I don't see us needing to share PID namespaces between containers, since this
is really what docker exec does.

So currently I see us just needing docker run --pid=host

Docker-DCO-1.1-Signed-off-by: Dan Walsh dwalsh@redhat.com (github: rhatdan)

icecrime · 2014-11-26T16:32:57Z

Flagging as proposal, thanks for the "docs first" approach!

SvenDowideit · 2014-11-27T03:00:33Z

I'd feel more comfortable if there was a default --pid=namespaced (or something), making it a little more obvious that this flag changes the norm.

jessfraz · 2014-11-27T09:07:49Z

I don't understand the point

jessfraz · 2014-11-27T09:09:16Z

Why use a container if you don't want to be contained?

SvenDowideit · 2014-11-28T00:07:35Z

it allows the use of container images as a distribution mechanism - ie, will make the rpm format obsolete 🎉 :)

and you get a magical way to uninstall, or up/down grade a host's daemons

rhatdan · 2014-11-30T12:05:56Z

I would not go as far as saying make RPM obsolete. As you still need a packageing format for building your image. But yes, the point is to use docker images as a packaging format.

Turning off all namespaces except the mnt namespace is the goal. BTW CoreOS is doing this now but they just use the docker format and then run systemd-nspawn on the exploded image.

I would prefer to use native docker commands.

SvenDowideit · 2014-12-01T02:59:59Z

@rhatdan one thing that --pid=container:someother might be useful for, is to compose a set of services that might be managed by some kind of supervisor process with might have been coded container unaware (but with configurable spawn commands). But hey, i also want to have --fs=container:someother to let me compose a server with dynamic plugins.

sdake · 2014-12-01T15:09:28Z

This feature would allow the entire OS image to be modified on the fly without modifying running applications. If applications were smart enough to handle a restart in this situation, the base images and most of the applications could be restarted leaving key processes behind.

In one use case, we want to run OpenStack Nova and Libvirt in an upgrade, but keep all of the KVM processes between container restarts. This would allow libvirt to reconnect to the existing KVM processes, even after what would appear like a full container restart ;)

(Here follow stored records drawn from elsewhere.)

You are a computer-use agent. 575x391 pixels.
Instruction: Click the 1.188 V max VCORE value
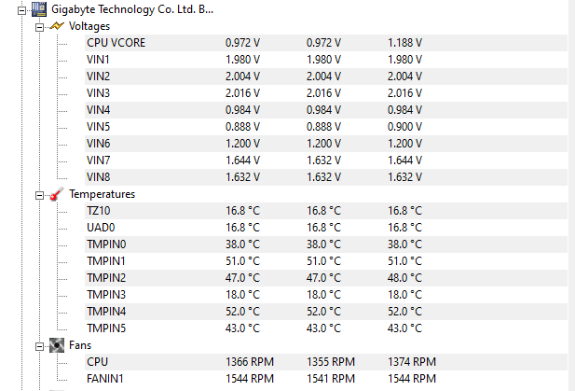[404, 43]

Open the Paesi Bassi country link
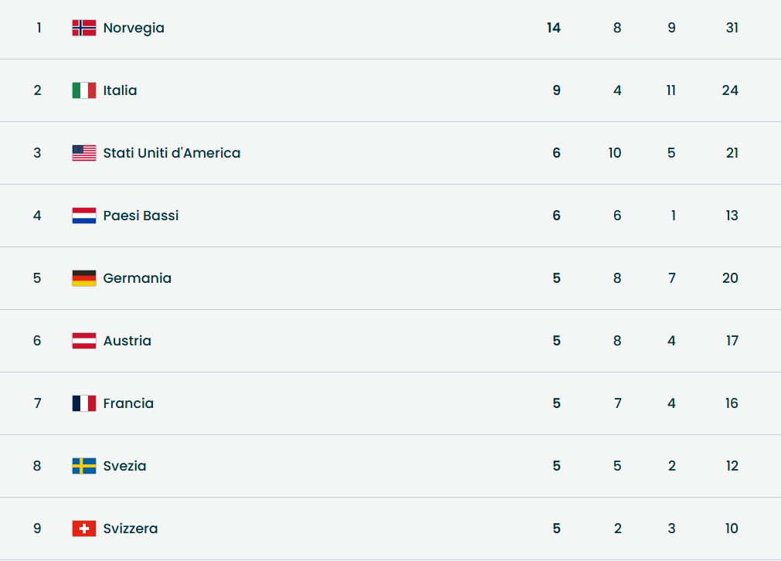point(141,216)
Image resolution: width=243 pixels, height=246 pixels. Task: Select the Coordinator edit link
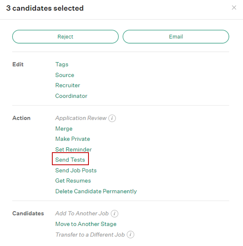point(71,96)
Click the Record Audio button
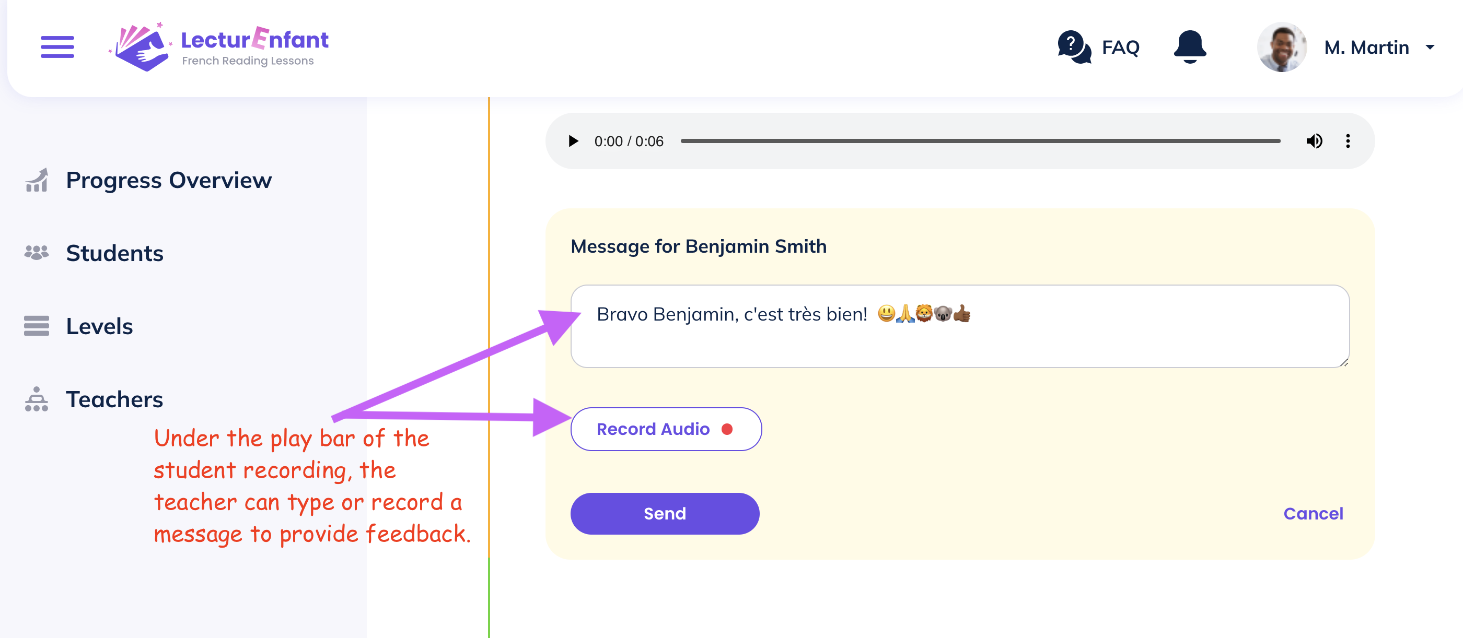 click(665, 429)
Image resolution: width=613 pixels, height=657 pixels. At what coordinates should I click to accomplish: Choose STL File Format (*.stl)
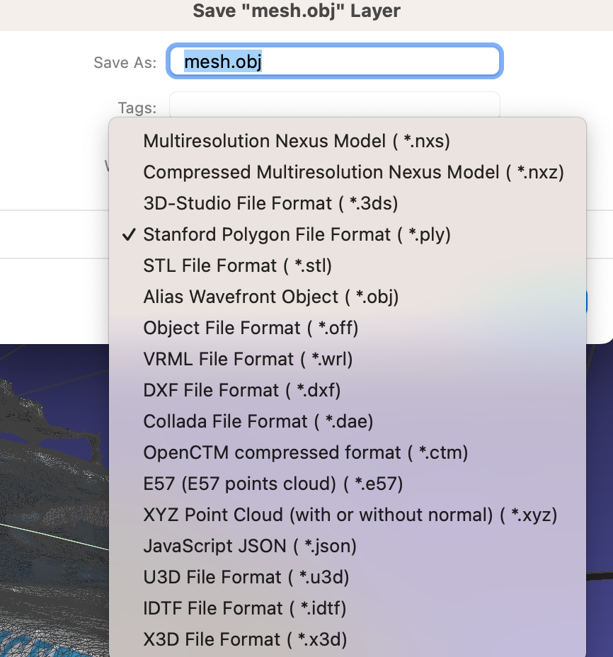237,265
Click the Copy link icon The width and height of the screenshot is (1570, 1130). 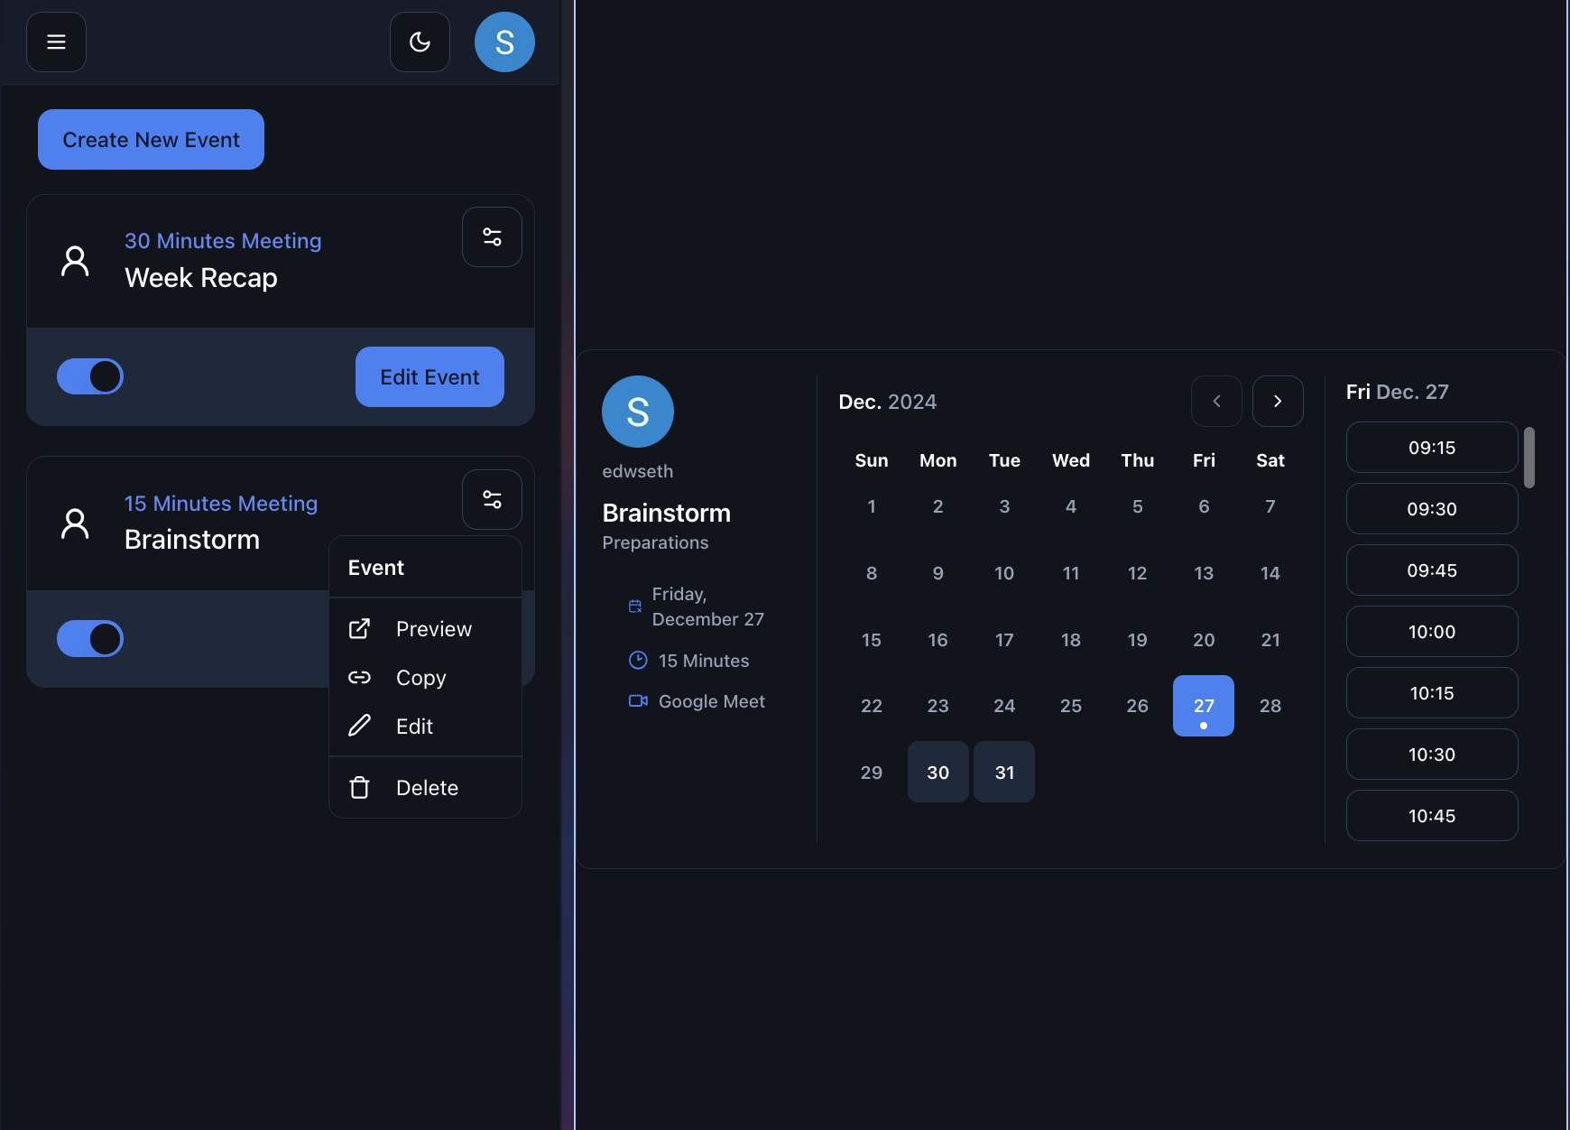tap(359, 678)
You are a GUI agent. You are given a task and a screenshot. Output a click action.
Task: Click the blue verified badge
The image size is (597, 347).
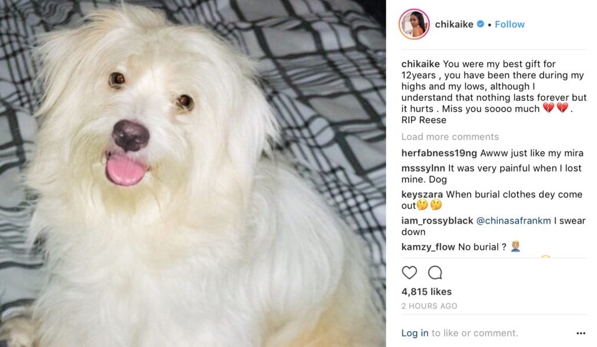point(480,24)
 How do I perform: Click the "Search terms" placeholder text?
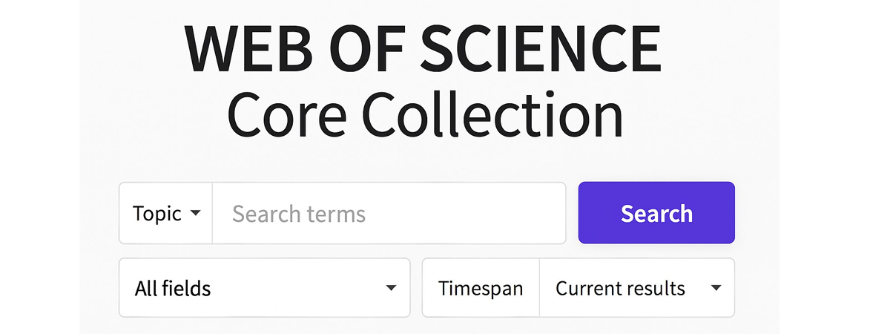[x=299, y=215]
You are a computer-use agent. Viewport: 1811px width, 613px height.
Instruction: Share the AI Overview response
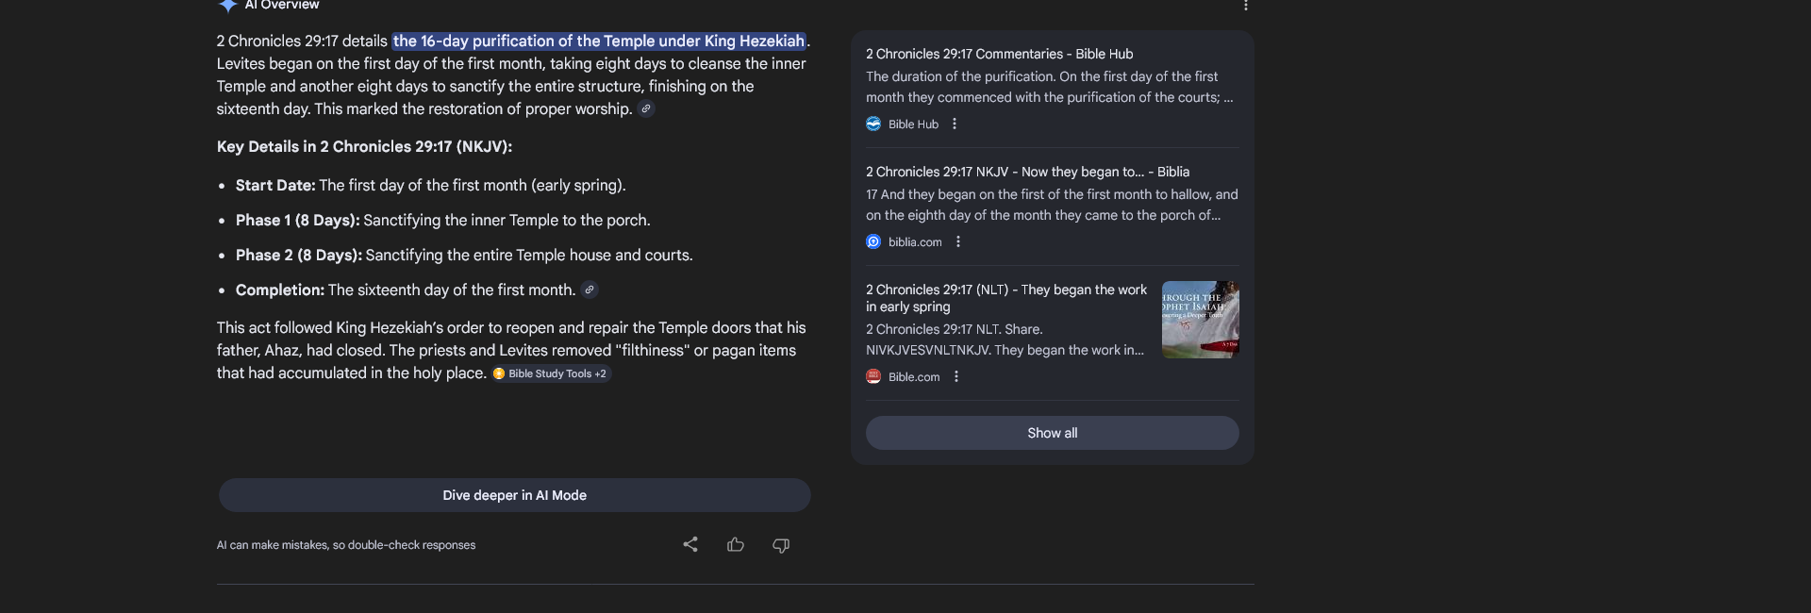690,544

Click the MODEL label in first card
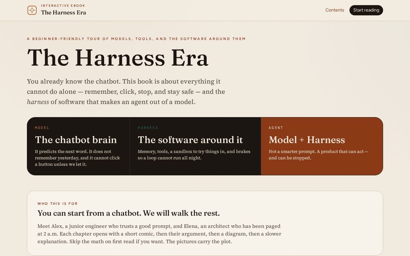coord(42,128)
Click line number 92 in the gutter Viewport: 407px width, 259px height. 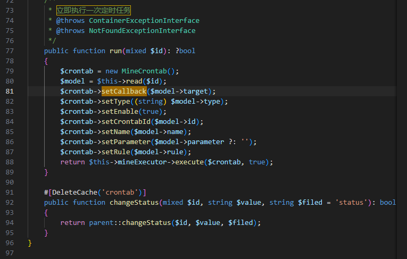click(10, 203)
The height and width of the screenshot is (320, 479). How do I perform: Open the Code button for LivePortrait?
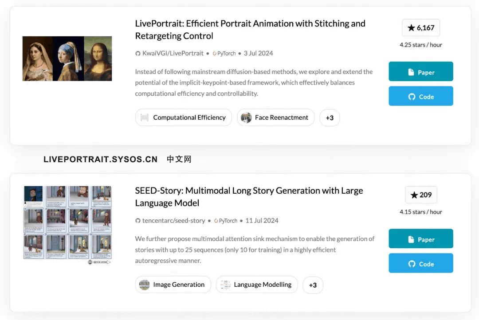[420, 96]
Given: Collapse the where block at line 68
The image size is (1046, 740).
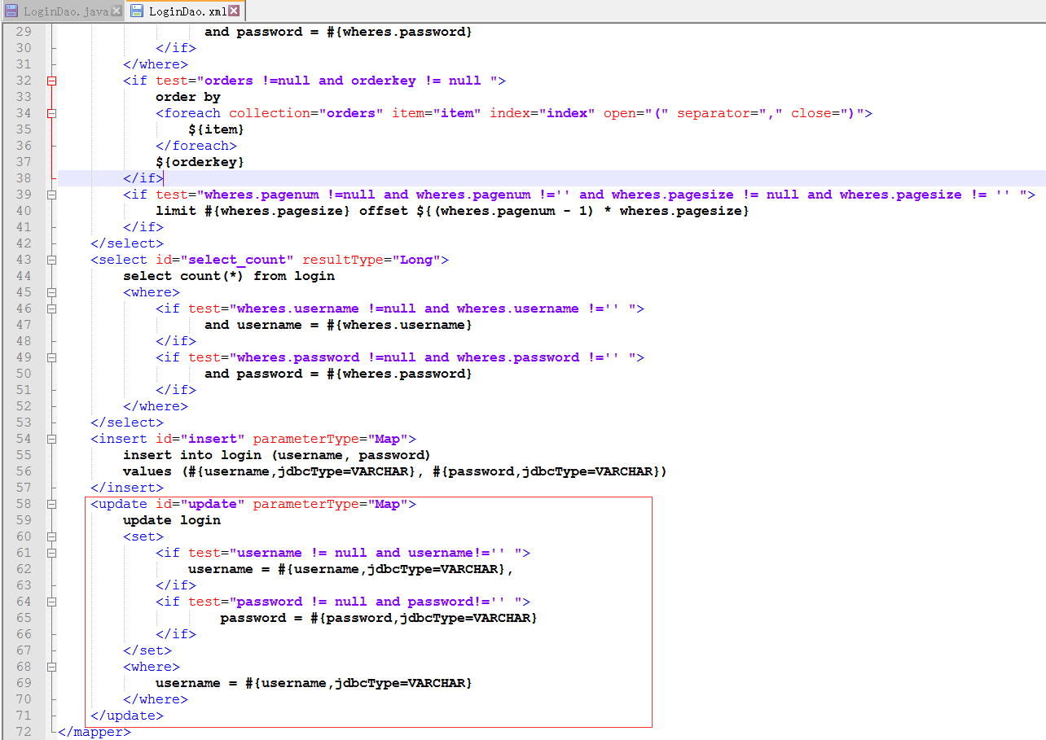Looking at the screenshot, I should 51,667.
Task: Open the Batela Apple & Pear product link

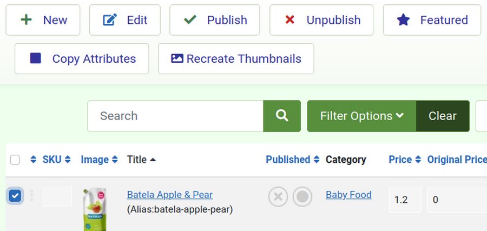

crosbymichael · 2014-12-01T19:36:41Z

@sdake idk, i would take the opposite approach and think that docker should inspect the cgroup and kill off any tasks when the container stops or else ( if you do not understand what this means ) you will have processes that live on after docker reports that your container has stopped.

idk, what do you think?

sdake · 2014-12-01T19:51:56Z

@crosbymichael The reason to share PID namespaces between containers and between executions of the container tech is to allow the rest of the OS to upgrade seamlessly while critical applications launched from container daemons remain untouched. I get it is not very intuitive, which is why I think Dan suggested a special flag to get Docker to execute in this way.

rhatdan · 2014-12-01T19:58:46Z

I would argue you want both. I want all of the processes running in the container to exit on stopping the container, but I also could see allowing moving certain pids out of the container cgroup and letting them live on until killed.

Specifically we are looking at libvirt again running iwithin the container. We might want to reboot the libvirtd container but allow the virtual machines to continue running.

sdake · 2014-12-01T20:34:55Z

@rhatdan That WFM, would that be a different feature, or had you intended this feature to handle the "both" model?

rhatdan · 2015-01-07T20:10:35Z

@sdake I wanted this feature to handle both.

rhatdan · 2015-01-07T20:21:48Z

@crosbymichael

The problem I am seeing is if I do

docker run -ti --pid=host fedora /bin/sh

sleep 6000 &

^d

The process just hangs, and the container never exits. What I would like to do is realize that the primary pid has died and then send kill signals to all of the processes in the cgroup.

I think the problem is docker does not watch for a pid1 to die, it watches for the cgroup to get removed when all of the processes exit.

    oomKillNotification, err := libcontainer.NotifyOnOOM(state)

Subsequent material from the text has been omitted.